_To do_.
1. According to the text on quote tweets, what is the character of most quote tweets directed at out-group members?
2. Extend the text on quote tweets, picking up after its final paragraph.

_Text_.
It appears, at least in my little archipelago of Mastodons, that there's a Great Quote-Tweet debate happening.

One person I respect asked pointedly to see data that proved QTs were abusive. Since I've been researching affordances of social media platforms I pulled some bits and bobs out of my hideous pile of papers and thought I'd share some insights with y'all about this question.

Cards on the table: I think QTs are a net negative. But nothing's ever simple.

First and foremost, there's just not a lot of good research on this specific question. The idea that QTs are a sluice of harassment is kind of an intuitive canard at this point--and with good reason. Getting a hostile QT *is* an express maglev to Paintown.

But in terms of establishing how frequently quote tweets lead there, there's only a bit of data on the ground. It's often a small part of research into other, larger issues.

Let's first consider "Echo chambers revisited: The (overwhelming) sharing of in-group politicians, pundits and media on Twitter" by Magdalena Wojcieszak and colleagues--Andreu Casas, Xudong Yu, Jonathan Nagler, and Joshua A. Tucker.

In short, it's what it says on the tin. They studied how Twitter users interact with posts by political elites on the platform to try and put some empirical handles on whether there are indeed "echo chambers" on the platform (spoiler: yes.)

Here's the relevant bit on quote tweeting, drawn from a large sample. Classifying how ordinary users responded to liberal and conservative elites' posts (journos, politicians, etc.).

If you suspected conservatives live in a tighter echo chamber, congrats, here's some data for you. But liberals' isn't that much larger.

And here we see that most QTs when directed at *out-group* members are negative. Overhwhelmingly so.

This may confirm our intuitions that QTs are often negative; Wojcieszak also argues that the ingroup sharing helps reinforce a certain amount of ideological conformity, even when positive.

But bear in mind the limitations. This is how us ordinary slobs interact with the powerful. Some might argue it's *good* that we give them a reality check, say.

This is the problem with this kind of data. Determining what it means is hard.

If you want to read the whole thing for yourself, check it out here! https://osf.io/xwc79/

Taking a broader view, the evidence we have is mixed. Alice Marwick's "Morally Motivated Networked Harassment as Normative Reinforcement" interviews numerous harassment victims and moderators; one cites quote-tweeting as an abuse vector.

In "Platformed Antisemitism on Twitter," Martin Reidl, Katie Joseff, and Samuel Wolley find evidence that QTs both amplified antisemitic content *and* recontextualised and neutered it.

The relevant section is here if you want to read for yourself. Basically, it's swings and roundabouts. In the Great Mastodon Debate, I've seen people take both sides here, emphasising one over the other.

But the truth is that this is always going to be hard to quantify. In doing this sort of content analysis on large data sets we're always in "is it a particle or is it a wave?" territory as we try to operationalise our variables--making them into things that can be counted.

The question of "what does this mean?" or "what should we value?" invariably gets into philosophical territory.

Which brings me to my next point--

There is every possibility that if we were to count up every QT and were able to objectively label them as harassment or neutral or positive in tone, we might find harassing QTs outnumbered. But then we get into quality over quantity.

What if the abusive QTs just matter more? What if they loom larger in the public consciousness? What if they generate more engagement? What if that engagement is itself largely abusive? (And this is the heart of the problem, by the way.)

_Data provided_.
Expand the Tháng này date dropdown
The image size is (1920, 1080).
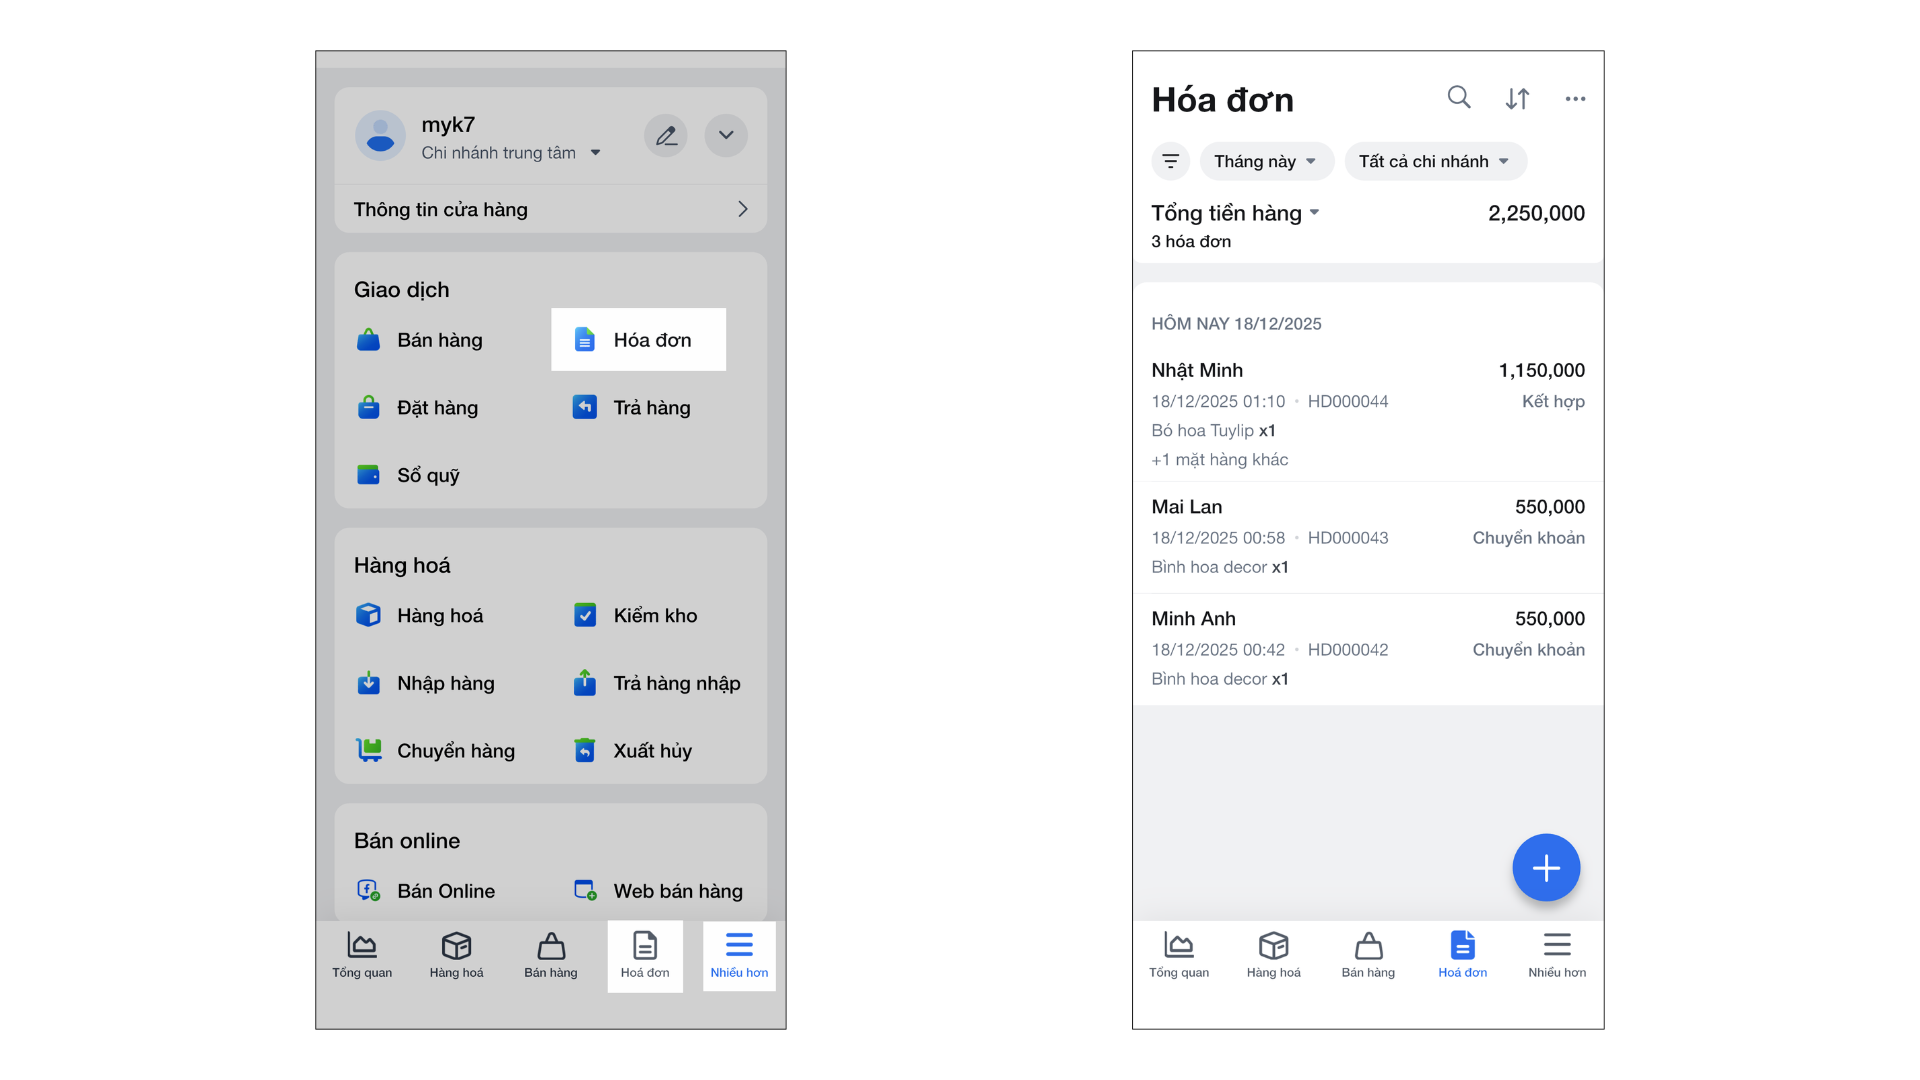click(x=1266, y=161)
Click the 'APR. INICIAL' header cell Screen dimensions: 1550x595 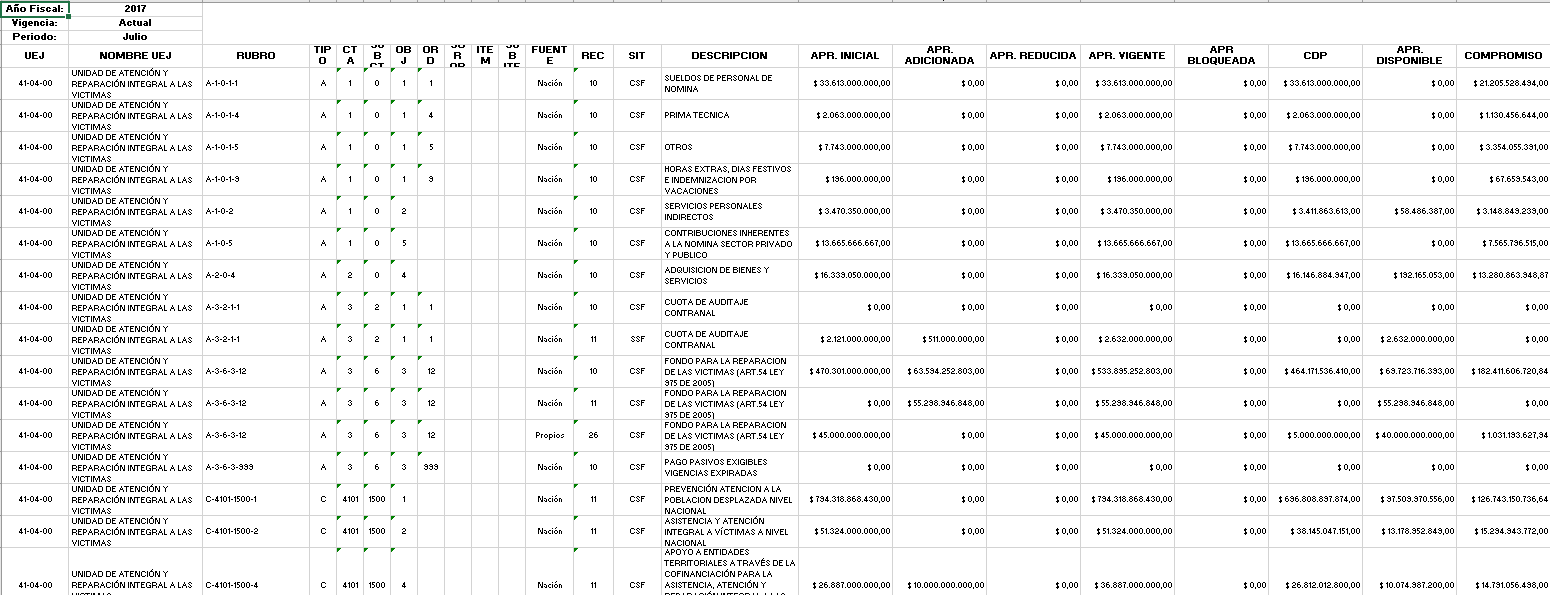tap(845, 56)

_Answers provided_.
1. Most of them are negative, and overwhelmingly so.

2.
The QT itself matters. But what *really* gets us is the second-order effects, which can be hard to accurately measure. This is the networked harassment Marwick describes--and she brilliantly covers how moral motivations often drive abuse--or the harassment campaigns *I've* studied. A quote tweet may flood with abuse in its comments, and it may also *inspire* more monadic abuse being hurled from all sides.

That's tough to measure, but it often overwhelms positive use cases in scale.

That doesn't mean the positive use cases don't exist, mind you. Nor that they're not important. *I* miss quote-tweeting a lot because of the way you could easily 'yes-and' someone worth amplifying and bring a constructive conversation to your followers.

Or as Reidl and colleagues observed, the ability to recontextualise hostile content and provide a robust counternarrative.

The question to answer is: is this worth all the downsides? And numbers can't answer that for you. Only you can.

Addendum: another qualitative point to consider is the psychological impact of certain kinds of QTs.

So, as a trans woman I find myself following a lot of other community members who frequently make a habit of QT-dunking on some bigot (indeed, I was just kvetching about this a little while ago on here). Recontextualisation is happening, an epistemic battle is being waged--and perhaps even won.

But constantly seeing the words of people who hate you? Not exactly ideal.

And that very issue kind of explodes the negative/positive QT binary. Because even a constructive or resistive use can have negative second-order effects. The panopticon of doomscrolling has many sources, after all.

So that's something else to consider, and something else that's harder to measure (a methodology using interviews would be a better approach here, for example).

@Quinnae_Moon thanks for your research. It seems that the QT is used for several different purposes and it has me wondering if the intent behind the QT should be explicit context: criticism, agreement, clarification, etc.
@benjotron @Quinnae_Moon
My observation is that QT is used when you want to talk about someone, not to them.
That’s not necessarily negative, but often it is.
@BenAveling @benjotron @Quinnae_Moon
Having seen Twitter and Mastodon for 5 years now in parallel, I'd say that this is a major contributing factor for healthier discussion. Mastodon does make it deliberately easier to talk _with_ people, by making it a bit harder to talk _about_ people.
But still, this is anecdotical evidence at best. To analyze it better, it might help to look at how discussion on twitter changed in 2015, when QT was introduced there. (I'd say it degenerated at this point.)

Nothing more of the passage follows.